Exercise task: Reproduce the material below in full, replacing "GUI agent" with "interface agent" wherever it occurs and leaving everything else unchanged.

Available records:
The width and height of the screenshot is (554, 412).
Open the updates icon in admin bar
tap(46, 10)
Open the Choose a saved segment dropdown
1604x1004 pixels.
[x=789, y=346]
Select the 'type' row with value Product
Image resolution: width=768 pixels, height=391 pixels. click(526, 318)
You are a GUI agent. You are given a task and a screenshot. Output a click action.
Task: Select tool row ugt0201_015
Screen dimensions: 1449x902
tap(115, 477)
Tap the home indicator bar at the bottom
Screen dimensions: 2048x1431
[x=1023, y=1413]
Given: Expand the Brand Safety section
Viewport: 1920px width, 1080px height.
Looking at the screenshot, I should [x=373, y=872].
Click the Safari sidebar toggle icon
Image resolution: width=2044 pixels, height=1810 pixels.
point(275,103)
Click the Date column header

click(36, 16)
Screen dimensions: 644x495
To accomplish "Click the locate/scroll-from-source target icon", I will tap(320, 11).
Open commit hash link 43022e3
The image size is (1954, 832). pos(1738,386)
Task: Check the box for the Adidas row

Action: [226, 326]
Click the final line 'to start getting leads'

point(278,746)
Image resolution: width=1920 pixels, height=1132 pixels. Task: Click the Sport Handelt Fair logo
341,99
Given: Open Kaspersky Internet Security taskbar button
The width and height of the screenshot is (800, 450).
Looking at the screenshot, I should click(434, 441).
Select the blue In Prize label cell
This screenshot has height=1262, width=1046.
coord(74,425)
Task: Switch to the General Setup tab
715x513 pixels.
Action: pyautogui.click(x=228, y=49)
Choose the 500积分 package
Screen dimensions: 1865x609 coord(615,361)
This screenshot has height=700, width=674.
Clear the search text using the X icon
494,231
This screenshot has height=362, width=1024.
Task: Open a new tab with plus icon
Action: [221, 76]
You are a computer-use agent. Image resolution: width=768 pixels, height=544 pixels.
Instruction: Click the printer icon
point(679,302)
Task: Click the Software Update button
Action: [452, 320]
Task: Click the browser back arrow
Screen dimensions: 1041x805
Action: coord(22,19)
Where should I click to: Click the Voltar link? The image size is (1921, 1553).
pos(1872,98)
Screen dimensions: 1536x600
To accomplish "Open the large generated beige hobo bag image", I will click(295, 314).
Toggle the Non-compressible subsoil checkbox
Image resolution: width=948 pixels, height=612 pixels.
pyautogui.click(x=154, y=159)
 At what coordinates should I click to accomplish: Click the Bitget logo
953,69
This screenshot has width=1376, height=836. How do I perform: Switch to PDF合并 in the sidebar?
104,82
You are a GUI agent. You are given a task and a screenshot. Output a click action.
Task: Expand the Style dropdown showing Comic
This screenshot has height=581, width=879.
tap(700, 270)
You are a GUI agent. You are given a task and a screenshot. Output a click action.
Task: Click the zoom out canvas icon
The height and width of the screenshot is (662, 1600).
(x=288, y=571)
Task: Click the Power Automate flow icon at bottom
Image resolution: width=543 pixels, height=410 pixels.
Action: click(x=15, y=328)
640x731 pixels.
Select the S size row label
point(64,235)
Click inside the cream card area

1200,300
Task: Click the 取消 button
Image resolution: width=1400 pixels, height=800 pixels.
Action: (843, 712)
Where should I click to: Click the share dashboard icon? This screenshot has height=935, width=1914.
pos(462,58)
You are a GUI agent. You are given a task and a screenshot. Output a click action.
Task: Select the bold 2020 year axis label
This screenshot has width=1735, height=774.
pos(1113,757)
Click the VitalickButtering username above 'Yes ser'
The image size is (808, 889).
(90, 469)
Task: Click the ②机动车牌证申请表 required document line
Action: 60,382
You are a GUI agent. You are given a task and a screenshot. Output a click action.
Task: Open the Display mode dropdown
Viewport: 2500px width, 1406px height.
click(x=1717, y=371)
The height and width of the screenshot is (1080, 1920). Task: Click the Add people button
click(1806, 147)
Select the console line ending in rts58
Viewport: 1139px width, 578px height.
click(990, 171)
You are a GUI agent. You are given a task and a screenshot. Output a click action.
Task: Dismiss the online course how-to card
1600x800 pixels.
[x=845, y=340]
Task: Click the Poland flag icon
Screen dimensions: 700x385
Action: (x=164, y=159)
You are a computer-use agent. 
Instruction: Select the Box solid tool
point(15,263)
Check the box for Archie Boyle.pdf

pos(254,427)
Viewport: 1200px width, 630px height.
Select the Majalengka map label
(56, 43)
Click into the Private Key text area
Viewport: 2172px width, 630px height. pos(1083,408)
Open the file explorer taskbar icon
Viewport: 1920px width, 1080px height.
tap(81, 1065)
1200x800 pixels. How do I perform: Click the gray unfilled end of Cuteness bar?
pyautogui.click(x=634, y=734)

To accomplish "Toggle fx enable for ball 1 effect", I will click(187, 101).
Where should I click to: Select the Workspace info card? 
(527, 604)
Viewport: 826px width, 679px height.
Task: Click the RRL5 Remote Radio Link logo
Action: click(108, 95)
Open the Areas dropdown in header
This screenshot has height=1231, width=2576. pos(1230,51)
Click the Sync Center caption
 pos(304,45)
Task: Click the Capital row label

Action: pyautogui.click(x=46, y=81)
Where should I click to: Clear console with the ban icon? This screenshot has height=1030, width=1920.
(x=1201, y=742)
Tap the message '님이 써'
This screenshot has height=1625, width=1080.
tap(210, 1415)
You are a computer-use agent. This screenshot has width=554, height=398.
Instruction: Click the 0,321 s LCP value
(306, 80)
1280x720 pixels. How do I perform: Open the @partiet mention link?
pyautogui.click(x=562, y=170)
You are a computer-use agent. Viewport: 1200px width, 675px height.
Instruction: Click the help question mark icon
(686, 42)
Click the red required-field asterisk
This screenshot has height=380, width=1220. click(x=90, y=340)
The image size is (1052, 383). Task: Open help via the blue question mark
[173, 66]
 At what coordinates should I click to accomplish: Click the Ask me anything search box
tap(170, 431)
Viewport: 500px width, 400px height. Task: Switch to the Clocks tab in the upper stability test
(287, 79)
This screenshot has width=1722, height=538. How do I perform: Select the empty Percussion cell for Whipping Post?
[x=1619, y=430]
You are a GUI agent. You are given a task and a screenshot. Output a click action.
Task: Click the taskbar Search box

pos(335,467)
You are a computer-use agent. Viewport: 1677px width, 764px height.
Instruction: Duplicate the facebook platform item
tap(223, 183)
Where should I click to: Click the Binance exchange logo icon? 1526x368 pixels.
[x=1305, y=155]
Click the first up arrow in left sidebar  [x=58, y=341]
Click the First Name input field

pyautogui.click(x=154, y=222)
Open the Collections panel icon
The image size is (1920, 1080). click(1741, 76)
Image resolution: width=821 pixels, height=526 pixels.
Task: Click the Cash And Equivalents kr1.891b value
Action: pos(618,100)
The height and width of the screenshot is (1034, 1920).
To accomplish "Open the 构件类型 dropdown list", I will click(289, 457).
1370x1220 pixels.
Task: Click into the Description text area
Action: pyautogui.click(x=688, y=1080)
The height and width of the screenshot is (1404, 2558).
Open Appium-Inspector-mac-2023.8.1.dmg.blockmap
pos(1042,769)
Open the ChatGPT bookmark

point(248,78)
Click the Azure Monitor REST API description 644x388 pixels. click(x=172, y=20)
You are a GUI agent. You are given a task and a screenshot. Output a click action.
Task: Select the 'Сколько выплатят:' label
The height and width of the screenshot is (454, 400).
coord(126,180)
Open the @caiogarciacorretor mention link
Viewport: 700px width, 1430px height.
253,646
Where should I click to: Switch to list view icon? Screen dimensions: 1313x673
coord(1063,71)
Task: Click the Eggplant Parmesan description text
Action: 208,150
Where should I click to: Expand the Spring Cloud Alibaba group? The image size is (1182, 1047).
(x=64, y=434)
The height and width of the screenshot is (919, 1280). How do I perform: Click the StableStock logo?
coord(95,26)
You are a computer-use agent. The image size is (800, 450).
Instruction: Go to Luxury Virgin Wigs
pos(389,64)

Expected answer:
The width and height of the screenshot is (554, 412).
Open the updates icon in admin bar
tap(46, 10)
Open the Choose a saved segment dropdown
1604x1004 pixels.
[x=789, y=346]
Select the 'type' row with value Product
Image resolution: width=768 pixels, height=391 pixels. click(526, 318)
You are a interface agent. You are given a task and a screenshot. Output a click action.
Task: Select tool row ugt0201_015
Screen dimensions: 1449x902
tap(115, 477)
Tap the home indicator bar at the bottom
Screen dimensions: 2048x1431
[x=1023, y=1413]
Given: Expand the Brand Safety section
Viewport: 1920px width, 1080px height.
Looking at the screenshot, I should [x=373, y=872].
Click the Safari sidebar toggle icon
Image resolution: width=2044 pixels, height=1810 pixels.
point(275,103)
Click the Date column header

click(36, 16)
Screen dimensions: 644x495
To accomplish "Click the locate/scroll-from-source target icon", I will tap(320, 11).
Open commit hash link 43022e3
The image size is (1954, 832). pos(1738,386)
Task: Check the box for the Adidas row

Action: [226, 326]
Click the final line 'to start getting leads'

point(278,746)
Image resolution: width=1920 pixels, height=1132 pixels. Task: Click the Sport Handelt Fair logo
341,99
Given: Open Kaspersky Internet Security taskbar button
The width and height of the screenshot is (800, 450).
Looking at the screenshot, I should click(434, 441).
Select the blue In Prize label cell
This screenshot has height=1262, width=1046.
coord(74,425)
Task: Switch to the General Setup tab
715x513 pixels.
Action: pyautogui.click(x=228, y=49)
Choose the 500积分 package
Screen dimensions: 1865x609 coord(615,361)
This screenshot has height=700, width=674.
Clear the search text using the X icon
494,231
This screenshot has height=362, width=1024.
Task: Open a new tab with plus icon
Action: [221, 76]
You are a computer-use agent. Image resolution: width=768 pixels, height=544 pixels.
Instruction: Click the printer icon
point(679,302)
Task: Click the Software Update button
Action: [452, 320]
Task: Click the browser back arrow
Screen dimensions: 1041x805
Action: coord(22,19)
Where should I click to: Click the Voltar link? The image size is (1921, 1553).
pos(1872,98)
Screen dimensions: 1536x600
To accomplish "Open the large generated beige hobo bag image", I will click(295, 314).
Toggle the Non-compressible subsoil checkbox
Image resolution: width=948 pixels, height=612 pixels.
pyautogui.click(x=154, y=159)
 At what coordinates should I click to accomplish: Click the Bitget logo
953,69
This screenshot has width=1376, height=836. How do I perform: Switch to PDF合并 in the sidebar?
104,82
You are a interface agent. You are given a task and a screenshot. Output a click action.
Task: Expand the Style dropdown showing Comic
This screenshot has height=581, width=879.
tap(700, 270)
You are a interface agent. You are given a task and a screenshot. Output a click action.
Task: Click the zoom out canvas icon
The height and width of the screenshot is (662, 1600).
(x=288, y=571)
Task: Click the Power Automate flow icon at bottom
Image resolution: width=543 pixels, height=410 pixels.
Action: click(x=15, y=328)
640x731 pixels.
Select the S size row label
point(64,235)
Click inside the cream card area

1200,300
Task: Click the 取消 button
Image resolution: width=1400 pixels, height=800 pixels.
Action: (843, 712)
Where should I click to: Click the share dashboard icon? This screenshot has height=935, width=1914.
pos(462,58)
You are a interface agent. You are given a task and a screenshot. Output a click action.
Task: Select the bold 2020 year axis label
This screenshot has width=1735, height=774.
pos(1113,757)
Click the VitalickButtering username above 'Yes ser'
The image size is (808, 889).
(90, 469)
Task: Click the ②机动车牌证申请表 required document line
Action: 60,382
You are a interface agent. You are given a task and a screenshot. Output a click action.
Task: Open the Display mode dropdown
Viewport: 2500px width, 1406px height.
click(x=1717, y=371)
The height and width of the screenshot is (1080, 1920). Task: Click the Add people button
click(1806, 147)
Select the console line ending in rts58
Viewport: 1139px width, 578px height.
click(990, 171)
You are a interface agent. You are given a task and a screenshot. Output a click action.
Task: Dismiss the online course how-to card
1600x800 pixels.
[x=845, y=340]
Task: Click the Poland flag icon
Screen dimensions: 700x385
Action: (x=164, y=159)
You are a computer-use agent. 
Instruction: Select the Box solid tool
point(15,263)
Check the box for Archie Boyle.pdf

pos(254,427)
Viewport: 1200px width, 630px height.
Select the Majalengka map label
(56, 43)
Click into the Private Key text area
Viewport: 2172px width, 630px height. pos(1083,408)
Open the file explorer taskbar icon
Viewport: 1920px width, 1080px height.
tap(81, 1065)
1200x800 pixels. How do I perform: Click the gray unfilled end of Cuteness bar?
pyautogui.click(x=634, y=734)

To accomplish "Toggle fx enable for ball 1 effect", I will click(187, 101).
Where should I click to: Select the Workspace info card? 
(527, 604)
Viewport: 826px width, 679px height.
Task: Click the RRL5 Remote Radio Link logo
Action: click(108, 95)
Open the Areas dropdown in header
This screenshot has height=1231, width=2576. pos(1230,51)
Click the Sync Center caption
 pos(304,45)
Task: Click the Capital row label

Action: pyautogui.click(x=46, y=81)
Where should I click to: Clear console with the ban icon? This screenshot has height=1030, width=1920.
(x=1201, y=742)
Tap the message '님이 써'
This screenshot has height=1625, width=1080.
tap(210, 1415)
You are a computer-use agent. This screenshot has width=554, height=398.
Instruction: Click the 0,321 s LCP value
(306, 80)
1280x720 pixels. How do I perform: Open the @partiet mention link?
pyautogui.click(x=562, y=170)
You are a computer-use agent. Viewport: 1200px width, 675px height.
Instruction: Click the help question mark icon
(686, 42)
Click the red required-field asterisk
This screenshot has height=380, width=1220. click(x=90, y=340)
The image size is (1052, 383). Task: Open help via the blue question mark
[173, 66]
 At what coordinates should I click to accomplish: Click the Ask me anything search box
tap(170, 431)
Viewport: 500px width, 400px height. Task: Switch to the Clocks tab in the upper stability test
(287, 79)
This screenshot has width=1722, height=538. How do I perform: Select the empty Percussion cell for Whipping Post?
[x=1619, y=430]
You are a interface agent. You are given a task and a screenshot. Output a click action.
Task: Click the taskbar Search box

pos(335,467)
You are a computer-use agent. Viewport: 1677px width, 764px height.
Instruction: Duplicate the facebook platform item
tap(223, 183)
Where should I click to: Click the Binance exchange logo icon? 1526x368 pixels.
[x=1305, y=155]
Click the first up arrow in left sidebar  [x=58, y=341]
Click the First Name input field

pyautogui.click(x=154, y=222)
Open the Collections panel icon
The image size is (1920, 1080). click(1741, 76)
Image resolution: width=821 pixels, height=526 pixels.
Task: Click the Cash And Equivalents kr1.891b value
Action: pos(618,100)
The height and width of the screenshot is (1034, 1920).
To accomplish "Open the 构件类型 dropdown list", I will click(289, 457).
1370x1220 pixels.
Task: Click into the Description text area
Action: pyautogui.click(x=688, y=1080)
The height and width of the screenshot is (1404, 2558).
Open Appium-Inspector-mac-2023.8.1.dmg.blockmap
pos(1042,769)
Open the ChatGPT bookmark

point(248,78)
Click the Azure Monitor REST API description 644x388 pixels. click(x=172, y=20)
You are a interface agent. You are given a task and a screenshot. Output a click action.
Task: Select the 'Сколько выплатят:' label
The height and width of the screenshot is (454, 400).
coord(126,180)
Open the @caiogarciacorretor mention link
Viewport: 700px width, 1430px height.
253,646
Where should I click to: Switch to list view icon? Screen dimensions: 1313x673
coord(1063,71)
Task: Click the Eggplant Parmesan description text
Action: 208,150
Where should I click to: Expand the Spring Cloud Alibaba group? The image size is (1182, 1047).
(x=64, y=434)
The height and width of the screenshot is (919, 1280). How do I perform: Click the StableStock logo?
coord(95,26)
You are a computer-use agent. The image size is (800, 450).
Instruction: Go to Luxury Virgin Wigs
pos(389,64)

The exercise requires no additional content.